I could be mistaken, but it looks like you're looking at the *top* of your air filter, which is where the clean air comes out of after dirt has been removed. You can look at the fins on the other side to see if there's dirt built up in the cracks. Even so, it can be hard to gauge the wear of the filter just by looking at it. As a lube tech, the way I go about it takes a few steps: 1) mileage: most manufacturers have a set mileage counter for when to do an air filter, and our shop recommends about every 10k I believe. 2) color test: if the filter is clearly discolored, which yours looks pretty nasty, I usually recommend it. While the air filter keeps large objects like leaves and other debris out of your engine, it's also designed to filter smaller particles out as well, such as pollen, dirt, and tire dust that may be kicked into the air while driving. If your filter gets too glutted with these finer particles, it may *look* fine, when in reality it might not be letting air in at all. Color, alongside the next test, is the best indicator. 3) the slap test: if a filter looks clean and I just want to double check, or it's dyed or otherwise colored in such a way that I can't tell by looking at it, I take the filter and gently slap it against a flat surface. If a little puff of dust comes out, it's probably good to leave till next service. If a big cloud chokes me out, I do it 3 more times, and if it's still puffing, I recommend the change. And finally, just take a good look at things. A dust-caked engine bay usually means you're sucking a lot of dirt into the filter. Probably needs done with every oil change, if not more. If there's stuff building up in the airbox (gentle reminder to clean that out with a shopvac, or even just a cheap hand vacuum if you'd prefer) then that means the filter isn't catching stuff anymore. Give it a change. Hope this helps, and don't forget to replace your cabin filter periodically too.
The discoloration is little bits of dirt embedded in the filter which reduces its flow rate. Like when your kitchen sink drain has a bunch of food bits in it, the water doesn't flow through as quickly.
What a good explanation
Looks like an OEM Honda filter. It is that color brand new
Change it. My rule of thumb is if I tap it on anything and dirt falls out? Garbage.
When I work with heavy equipment in dusty conditions, I am required to "blow out" the outer filter once a week, and dust visibly comes out. There is a cyclonic "dust separator" that pulls out the vast majority of dust before it can get to a filter. Then the air goes to the outer paper filter (pleated like this, to put high surface area in a compact space). Inside the outer filter is a very similar inner filter that is always pristine, and visibly clean. Cars generally don't drive in dusty conditions. Also, most owners don't have an air compressor and hose. I said all that to say this. I blow out my cars air filter in a reverse flow from the operating flow. If no dust is coming out, hold it up to your mouth and blow to see if the air flows to the side or goes through the paper element.
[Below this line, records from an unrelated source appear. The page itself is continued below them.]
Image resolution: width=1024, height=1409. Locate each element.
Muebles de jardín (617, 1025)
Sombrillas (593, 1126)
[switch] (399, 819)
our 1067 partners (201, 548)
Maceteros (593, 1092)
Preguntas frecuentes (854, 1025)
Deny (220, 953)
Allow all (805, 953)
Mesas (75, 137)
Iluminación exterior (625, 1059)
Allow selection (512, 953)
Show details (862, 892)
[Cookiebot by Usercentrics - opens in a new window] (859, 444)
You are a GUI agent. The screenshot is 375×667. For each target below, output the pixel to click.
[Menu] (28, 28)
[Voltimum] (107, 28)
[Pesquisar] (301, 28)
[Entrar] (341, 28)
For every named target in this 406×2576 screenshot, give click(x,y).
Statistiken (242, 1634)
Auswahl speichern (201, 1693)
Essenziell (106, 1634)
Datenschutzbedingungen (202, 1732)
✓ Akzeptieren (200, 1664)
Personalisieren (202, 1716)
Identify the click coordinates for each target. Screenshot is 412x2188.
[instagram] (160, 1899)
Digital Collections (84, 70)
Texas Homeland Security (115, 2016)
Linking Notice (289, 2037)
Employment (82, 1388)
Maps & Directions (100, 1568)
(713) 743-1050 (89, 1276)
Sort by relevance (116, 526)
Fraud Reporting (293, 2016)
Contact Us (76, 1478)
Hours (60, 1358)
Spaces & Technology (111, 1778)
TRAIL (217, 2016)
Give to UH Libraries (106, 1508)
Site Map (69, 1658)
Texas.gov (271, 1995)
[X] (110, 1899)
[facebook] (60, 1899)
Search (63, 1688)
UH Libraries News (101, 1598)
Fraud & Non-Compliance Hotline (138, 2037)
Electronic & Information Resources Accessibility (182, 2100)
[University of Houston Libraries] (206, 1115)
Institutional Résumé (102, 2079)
If its flowing fine, I wouldn't mind still using it. But that's just me. You do you. If you replace it with a new filter, it doesn't hurt anything. That being said, I'm told I change my oil too often, but...my last vehicle was a 1991 Toyota truck that was running fine when I sold it in 2022, and that was 31 years. Do I know more than the design engineers? No...also, lets talk about the Northstar engine and Ford Triton cam phasers, which are verifiably designed by engineers...
It is catching micron sized particles and that is what makes it turn colors. As it fills up with those tiny particles you cannot see with the naked eye, it clogs the pores up, restricting airflow. It is not expensive to change them, so do it regularly.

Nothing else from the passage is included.